Bloomberg BEIJING (Bloomberg) — The growth engine for the world’s car industry has been thrown into reverse, with China recording the first annual slump in auto sales in more than two decades — though progress in trade talks and planned government incentives offer a ray of optimism.
Sales in the world’s biggest market fell 6 percent to 22.7 million units last year, the China Passenger Car Association said Wednesday. The trade war and a slump in Chinese stocks have put off buyers in an industry where warning lights are already flashing worldwide.
Automotive demand has been particularly hard hit by the trade tension that’s strained China’s $12.2 trillion economy — prompting the government to prepare stimulus measures to revive sales. Chinese automakers rose Wednesday on the announcement, while Germany’s Daimler AG, BMW AG and Volkswagen AG also gained amid progress in trade talks between China and the United States.
Manufacturers that spent billions of dollars adding plants and production lines in China in the past decades are uncertain if and when growth will return. A continued aggressive expansion would risk saddling the companies with excessive capacity, while a too cautious approach would hurt their ability to take advantage of a rebound.
“Pressure on automakers is mounting,” said Cui Dongshu, secretary general of the PCA. “Declining car sales may speed up the process of squeezing out the incompetent players and we may see some of them exit the market next year.”
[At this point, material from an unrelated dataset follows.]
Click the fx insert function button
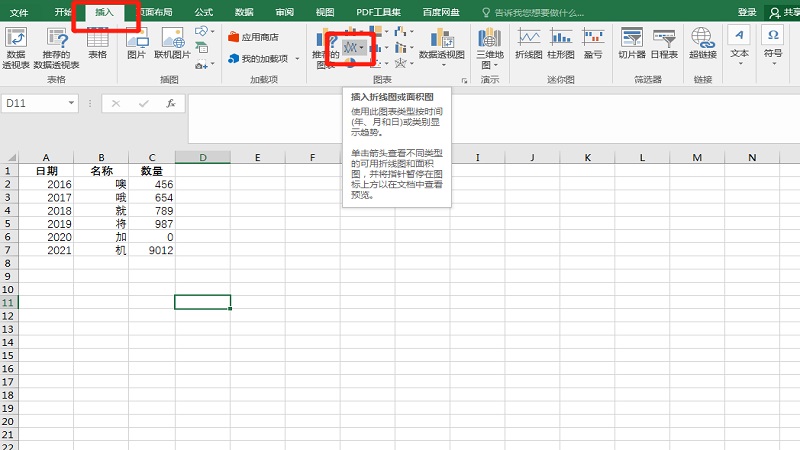Viewport: 800px width, 450px height. click(170, 103)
What’s happening in China is a reflection of the situation worldwide, with rising prices, political upheaval, dislike for diesel and new services such as car-sharing eating into auto demand in markets such as Britain and the United States. With the last great hope — China — also faltering, the global auto industry may already be in recession, according to RBC Capital Markets.
Sales volumes will probably fall 7 percent this year in China as the car market enters an unprecedented multi-quarter decline, Goldman Sachs Group Inc. predicted this week. Volumes may start to recover in 2020, rising 3 percent, the company forecasts.
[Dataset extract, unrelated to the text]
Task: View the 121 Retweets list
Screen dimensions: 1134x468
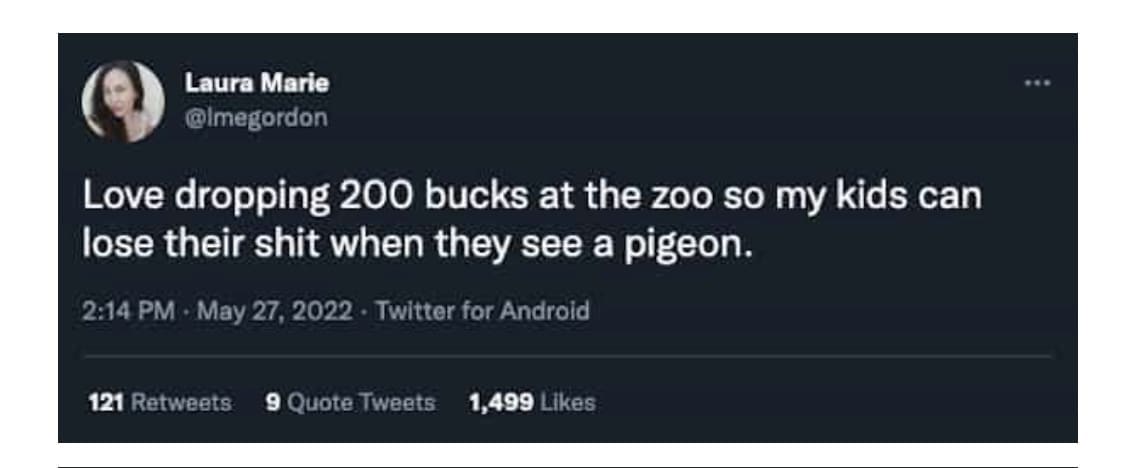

The China Association of Automobile Manufacturers expects the market to be unchanged in 2019. While demand for gasoline cars wanes, rising sales of electric cars will probably help the overall market to avoid another slump, the association said in its outlook issued Dec. 13.
“Demand for vehicles is still there, yet it may take about three years for the market to pick up pace,” the CAAM said. “The overall uncertainties that may undermine car purchases include volatility in economic development and China’s trade relations with the United States.”
The PCA, which tracks the auto retail market, has said it expects sales to rise 1.2 percent in 2019. Car-ownership restrictions in major cities including Beijing have been weighing on demand, and a possible relaxation of such curbs may help boost sales over the coming year, the association said Wednesday.